An analysis of more than 10 million unique URLs, based on live web traffic recorded in the UK by security firm Finjan, found that hackers are increasingly targeting advertising.
Hackers have discovered that the complex structure of business relationships involved in online advertising make it relatively easy to inject malicious content into legitimate advertising delivery streams, Finjan’s latest Web Security Trends report says.
Malicious code is just as likely to be accessed through legitimate commercial websites as through disreputable sites, such as those with adult content or illegal downloads, Finjan warns.
The report also highlights a continuing evolution in the complexity of attacks, particularly the increasing use of randomisation techniques to conceal malicious code.
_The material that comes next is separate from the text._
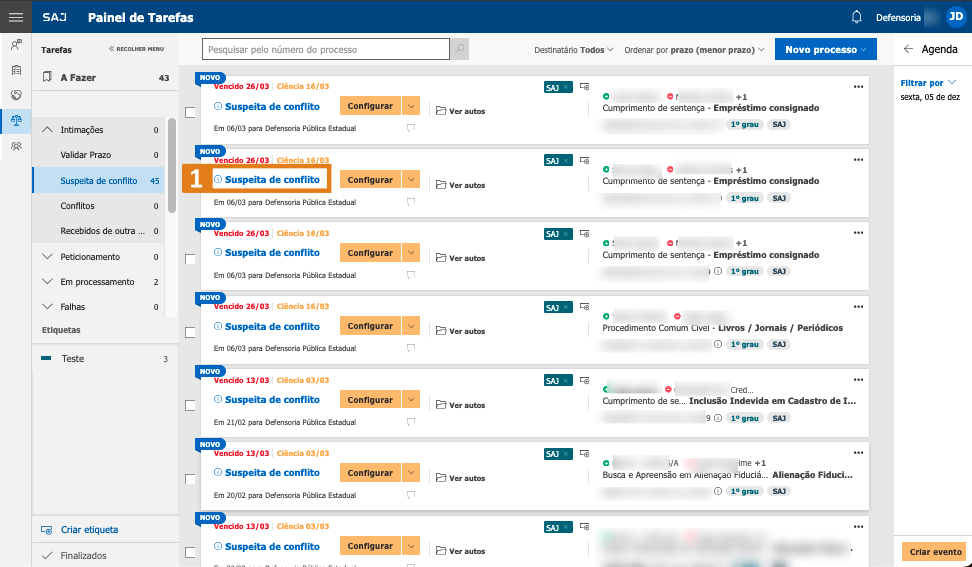Open the Conflitos menu item
The width and height of the screenshot is (972, 567).
pyautogui.click(x=78, y=206)
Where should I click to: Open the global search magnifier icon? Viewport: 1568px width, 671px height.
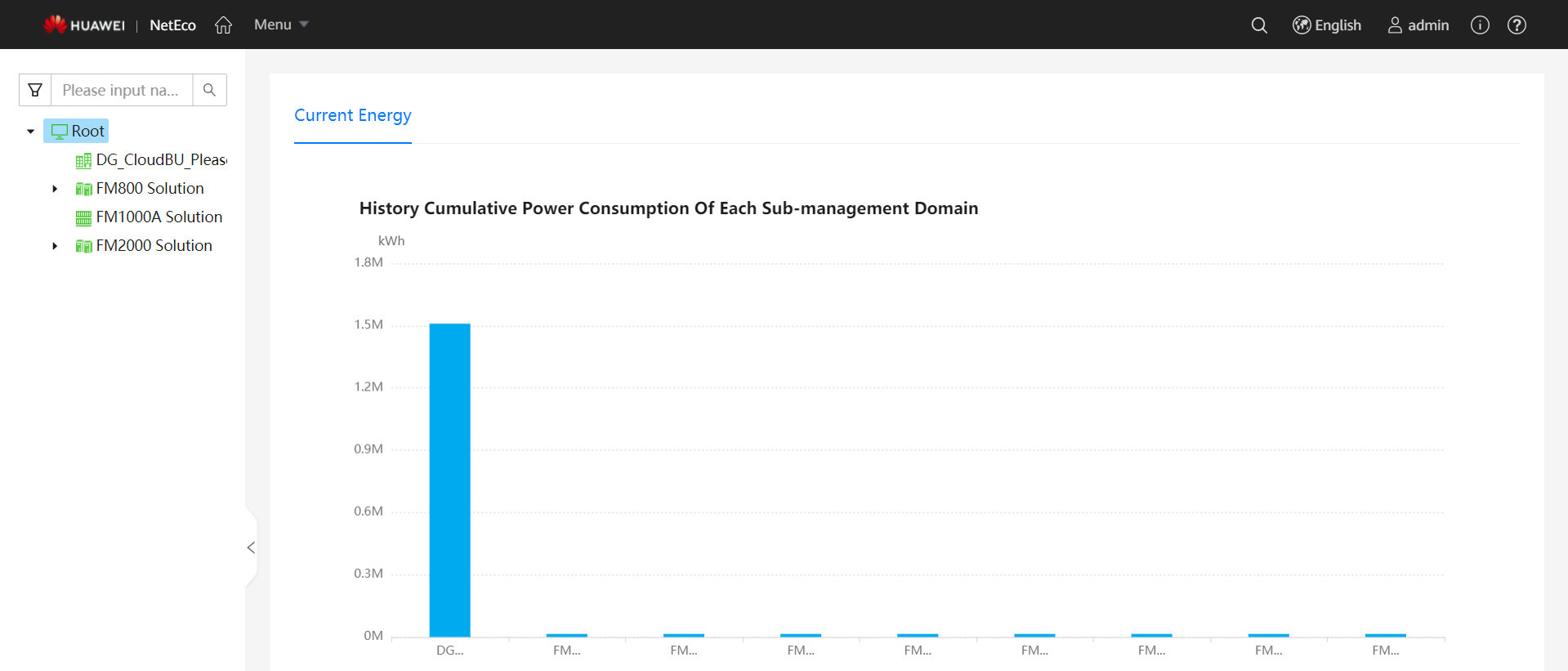(1259, 25)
More than 80% of the malicious code detected by Finjan was hidden in this way, making it virtually invisible to pattern-matching or signature-based anti-virus products.
“The fact that malicious code is just as likely to be found in legitimate categories as in questionable categories means that security products that rely solely on URL categories to block access to malicious sites are no longer effective,” Finjan chief technology officer Yuval Ben-Itzhak says.
The research also uncovered a new trend for hackers to bury malicious code on web pages served by automatic translation services, such as those offered by search engines.
Peter Christy, principal analyst at the Internet Research Group, says in the past attacks were dominated by worms and viruses designed to create a big and very visible disruption, however that has changed.
“Increasingly, modern attacks have criminal intent, and the attackers are becoming more proficient at obscuring the attacks and delivering them from otherwise reputable regions and website categories in order to circumvent many of the defences that have been effective against earlier attacks,” Christy says.
“These trends are a clear call-to-action for better detection and prevention methods.”